With the London 2012 Games having begun on the weekend (with that hilarious parody during the Opening Ceremony of James Bond, starring Daniel Craig and Her Majesty Queen Elizabeth II and her corgis), my timing to read GOLD couldn't have been more perfect. In it two British women cyclists, Kate Argall and Zoe Castle, are training for their places on Great Britain's cycling team for these very games.
Kate and Zoe met when they both made the cut for the national cycling team when they were just nineteen years old. There, one of their teammates, Jack--handsome, swaggering Jack--falls for each of them, one a passion in passing, the other lifelong. Twelve years later, Zoe is the face of Perrier and living a wild single life, while Jack and Kate, now married, are focused on their daughter Sophie, who is a tomboyish eight, obsessed with Star Wars, and has leukaemia--a reality the little family has been dealing with for a couple of years.
All three adults are in the top condition of their sporting lives, each hoping for a seat on the GB cycling team for London 2012.
There are conflicts aplenty and secrets kept then shared that risk everything. And, it's clear that Cleave understands what it must feel like to train so obsessively, through ongoing physical and emotional pain. He knows, as he shows through Tom, the aging coach and former Olympian, that our bodies are bound to betray us: through illness, through injury, over time.
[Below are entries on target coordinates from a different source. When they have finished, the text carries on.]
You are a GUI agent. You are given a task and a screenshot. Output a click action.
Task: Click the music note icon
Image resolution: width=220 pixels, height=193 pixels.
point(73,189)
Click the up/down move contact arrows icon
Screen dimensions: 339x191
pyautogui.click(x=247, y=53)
Cleave is a stunning prose stylist. I found myself turning down the corners of pages to return to contemplate the beauty of the thought and the weight of the sentence. Consider this passage where Kate is watching a televised race where she should have been competing: "Her leg muscles twitched and her awareness sharpened, dilating every second. Kate hated the way her body still readied itself to race like this, hopelessly, the way a widow's exhausted heart must still leap at a photo of her dead lover." Or this one where Zoe contemplates a life other than the one she's living: "Just beyond your sight, life might be moving in ways that were moments away from being revealed to you. It was a mistake to take disappointments at face value. You were only a tap at the door and a dozen fresh-cut blooms away from happy."
And, the denouement is perfect. What a read. What a ride.
I cannot wait to give a copy of GOLD to my friend Helen, a former GB Olympian who competed in '72 & '76 Summer Games in Munich and Montreal as a diver, who is currently a physician at a children's hospital here in Toronto. She will certainly feel as if Cleave's story were written especially for her.
GOLD is not only model Sports Lit, but also a story that will feed your heart and mind. Treat yourself to a copy. Soon.